Stored data entries:
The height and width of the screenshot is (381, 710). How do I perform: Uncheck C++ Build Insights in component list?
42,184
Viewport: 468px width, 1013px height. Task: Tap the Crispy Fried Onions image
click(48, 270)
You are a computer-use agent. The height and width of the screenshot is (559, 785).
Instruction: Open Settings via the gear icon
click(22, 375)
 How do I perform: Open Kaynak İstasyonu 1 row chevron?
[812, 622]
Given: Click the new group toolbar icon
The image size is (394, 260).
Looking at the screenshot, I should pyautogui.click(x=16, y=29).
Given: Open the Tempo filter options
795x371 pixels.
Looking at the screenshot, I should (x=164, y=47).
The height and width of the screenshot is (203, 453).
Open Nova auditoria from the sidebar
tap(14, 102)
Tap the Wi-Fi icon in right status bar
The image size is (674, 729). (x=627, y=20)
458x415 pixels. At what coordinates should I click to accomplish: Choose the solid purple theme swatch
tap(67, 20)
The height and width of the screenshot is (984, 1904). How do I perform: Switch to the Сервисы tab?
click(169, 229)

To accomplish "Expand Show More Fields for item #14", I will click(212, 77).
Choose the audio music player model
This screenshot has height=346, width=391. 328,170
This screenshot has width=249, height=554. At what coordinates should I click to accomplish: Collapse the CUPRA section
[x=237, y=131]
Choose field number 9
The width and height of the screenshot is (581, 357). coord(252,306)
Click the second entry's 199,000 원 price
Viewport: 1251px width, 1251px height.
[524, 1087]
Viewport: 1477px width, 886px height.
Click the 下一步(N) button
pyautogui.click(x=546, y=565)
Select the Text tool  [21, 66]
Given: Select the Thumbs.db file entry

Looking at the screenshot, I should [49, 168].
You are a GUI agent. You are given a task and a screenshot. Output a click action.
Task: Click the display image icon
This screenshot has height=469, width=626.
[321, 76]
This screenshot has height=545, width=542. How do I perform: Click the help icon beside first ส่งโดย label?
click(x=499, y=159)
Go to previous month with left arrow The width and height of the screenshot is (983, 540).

◆ Task statement ◆
Up to and including the last line above, starting with the line that contains "Choose the audio music player model", return each line exactly and nothing else.

◆ Written answer ◆
Choose the audio music player model
This screenshot has height=346, width=391. 328,170
This screenshot has width=249, height=554. At what coordinates should I click to accomplish: Collapse the CUPRA section
[x=237, y=131]
Choose field number 9
The width and height of the screenshot is (581, 357). coord(252,306)
Click the second entry's 199,000 원 price
Viewport: 1251px width, 1251px height.
[524, 1087]
Viewport: 1477px width, 886px height.
Click the 下一步(N) button
pyautogui.click(x=546, y=565)
Select the Text tool  [21, 66]
Given: Select the Thumbs.db file entry

Looking at the screenshot, I should [49, 168].
You are a GUI agent. You are given a task and a screenshot. Output a click action.
Task: Click the display image icon
This screenshot has height=469, width=626.
[321, 76]
This screenshot has height=545, width=542. How do I perform: Click the help icon beside first ส่งโดย label?
click(x=499, y=159)
Go to previous month with left arrow The width and height of the screenshot is (983, 540).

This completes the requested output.